As we discovered in the previous recipes, one of the main problems with shadow maps is aliasing. The problem essentially boils down to the fact that we are sampling the shadow map(s) at a different frequency (resolution) than we are using when rendering the scene. To minimize the aliasing we can blur the shadow edges (as in the previous recipes), or try to sample the shadow map at a frequency that is closer to the corresponding resolution in projected screen space. There are many techniques that help with the latter; for more details, I recommend the book Real-Time Shadows.
An alternate technique for shadow generation is called shadow volumes. The shadow volume method completely avoids the aliasing problem that plagues shadow maps. With shadow volumes, you get pixel-perfect hard shadows, without the aliasing artifacts of shadow maps. The following figure shows a scene with shadows that are produced using the shadow volume technique.

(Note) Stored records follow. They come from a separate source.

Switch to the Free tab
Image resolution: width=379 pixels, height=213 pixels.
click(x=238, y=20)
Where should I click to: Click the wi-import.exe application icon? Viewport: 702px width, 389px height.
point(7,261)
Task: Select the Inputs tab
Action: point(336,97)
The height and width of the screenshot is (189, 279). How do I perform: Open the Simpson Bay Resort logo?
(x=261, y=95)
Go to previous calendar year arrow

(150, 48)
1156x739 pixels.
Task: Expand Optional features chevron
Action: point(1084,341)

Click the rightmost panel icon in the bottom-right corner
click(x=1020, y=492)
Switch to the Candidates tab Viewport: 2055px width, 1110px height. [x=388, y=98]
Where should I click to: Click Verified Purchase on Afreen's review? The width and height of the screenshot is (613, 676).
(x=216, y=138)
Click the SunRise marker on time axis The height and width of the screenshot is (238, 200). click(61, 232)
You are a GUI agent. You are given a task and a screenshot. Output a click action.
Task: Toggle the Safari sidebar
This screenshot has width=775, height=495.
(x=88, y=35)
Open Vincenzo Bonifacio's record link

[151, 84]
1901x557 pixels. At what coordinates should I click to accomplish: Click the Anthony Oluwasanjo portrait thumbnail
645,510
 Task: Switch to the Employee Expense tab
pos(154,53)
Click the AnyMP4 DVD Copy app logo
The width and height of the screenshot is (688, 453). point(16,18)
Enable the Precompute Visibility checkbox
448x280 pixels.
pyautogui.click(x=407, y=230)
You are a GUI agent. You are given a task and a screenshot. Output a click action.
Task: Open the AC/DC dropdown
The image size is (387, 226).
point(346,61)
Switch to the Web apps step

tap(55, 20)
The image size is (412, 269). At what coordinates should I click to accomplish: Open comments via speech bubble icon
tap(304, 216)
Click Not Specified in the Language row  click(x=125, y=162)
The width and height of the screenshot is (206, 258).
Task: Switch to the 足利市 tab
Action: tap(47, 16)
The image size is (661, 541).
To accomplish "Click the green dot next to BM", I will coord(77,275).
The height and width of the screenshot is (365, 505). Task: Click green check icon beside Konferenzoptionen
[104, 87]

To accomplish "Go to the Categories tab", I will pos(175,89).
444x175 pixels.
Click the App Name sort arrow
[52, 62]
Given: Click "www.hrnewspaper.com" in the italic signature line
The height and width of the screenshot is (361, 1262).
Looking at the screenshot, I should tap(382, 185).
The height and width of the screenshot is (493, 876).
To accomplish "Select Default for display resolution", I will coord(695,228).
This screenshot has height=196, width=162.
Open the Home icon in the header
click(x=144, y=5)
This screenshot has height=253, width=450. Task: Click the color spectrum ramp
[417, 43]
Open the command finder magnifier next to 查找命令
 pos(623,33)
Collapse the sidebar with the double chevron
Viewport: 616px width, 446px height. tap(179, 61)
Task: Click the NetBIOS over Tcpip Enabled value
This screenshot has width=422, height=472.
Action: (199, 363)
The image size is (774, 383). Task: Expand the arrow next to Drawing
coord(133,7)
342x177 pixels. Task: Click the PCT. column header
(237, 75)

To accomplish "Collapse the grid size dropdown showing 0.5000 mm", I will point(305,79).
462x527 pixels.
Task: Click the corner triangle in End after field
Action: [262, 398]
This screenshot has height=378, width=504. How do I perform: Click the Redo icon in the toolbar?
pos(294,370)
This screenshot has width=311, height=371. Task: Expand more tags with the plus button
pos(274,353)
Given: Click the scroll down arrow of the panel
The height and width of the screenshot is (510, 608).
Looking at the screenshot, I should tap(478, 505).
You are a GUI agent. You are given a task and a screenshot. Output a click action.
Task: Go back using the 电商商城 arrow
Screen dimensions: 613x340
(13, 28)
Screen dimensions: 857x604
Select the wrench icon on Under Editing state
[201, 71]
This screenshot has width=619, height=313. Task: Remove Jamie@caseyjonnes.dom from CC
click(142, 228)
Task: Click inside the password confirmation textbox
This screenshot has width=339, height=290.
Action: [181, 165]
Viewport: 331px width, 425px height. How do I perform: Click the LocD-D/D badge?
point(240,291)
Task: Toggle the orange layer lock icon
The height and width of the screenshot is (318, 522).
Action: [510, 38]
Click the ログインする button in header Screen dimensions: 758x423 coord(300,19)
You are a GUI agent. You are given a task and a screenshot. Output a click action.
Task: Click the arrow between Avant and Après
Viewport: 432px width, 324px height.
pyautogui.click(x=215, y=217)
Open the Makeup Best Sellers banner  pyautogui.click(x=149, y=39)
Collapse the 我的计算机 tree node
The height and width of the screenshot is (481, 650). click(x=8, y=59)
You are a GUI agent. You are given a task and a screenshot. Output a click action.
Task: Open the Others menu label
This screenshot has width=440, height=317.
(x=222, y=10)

The shadow volume technique works by making use of the stencil buffer to mask out areas that are in shadow. We do this by drawing the boundaries of the actual shadow volumes (more on this below). A shadow volume is the region of space where the light source is occluded by an object. For example, the following figures show a representation of the shadow volumes of a triangle (left) and a sphere (right).
The boundaries of a shadow volume are made up of quads formed by extending the edges of the object away from the light source. For a single triangle, the boundaries would consist of three quads, extended from each edge, and triangular caps on each end. One cap is the triangle itself and the other is placed at some distance from the light source. For an object that consists of many triangles, such as the sphere above, the volume can be defined by the so-called silhouette edges. These are edges that are on or near the boundary between the shadow volume and the portion of the object that is lit. In general, a silhouette edge borders a triangle that faces the light and another triangle that faces away from the light. To draw the shadow volume, one would find all of the silhouette edges and draw extended quads for each edge. The caps of the volume could be determined by making a closed polygon (or triangle fan) that includes all the points on the silhouette edges, and similarly on the far end of the volume.
The shadow volume technique works in the following way. Imagine a ray that originates at the camera position and extends through a pixel on the near plane. Suppose that we follow that ray and keep track of a counter that is incremented every time that it enters a shadow volume and decremented each time that it exits a shadow volume. If we stop counting when we hit a surface, that point on the surface is occluded (in shadow) if our count is non-zero, otherwise, the surface is lit by the light source. The following figure shows an example of this idea:
The roughly horizontal line represents a surface that is receiving a shadow. The numbers represent the counter for each camera ray. For example, the rightmost ray with value +1 has that value because the ray entered two volumes and exited one along the way from the camera to the surface: 1 + 1 - 1 = 1. The rightmost ray has a value of zero at the surface because it entered and exited both shadow volumes: 1 + 1 - 1 - 1 = 0.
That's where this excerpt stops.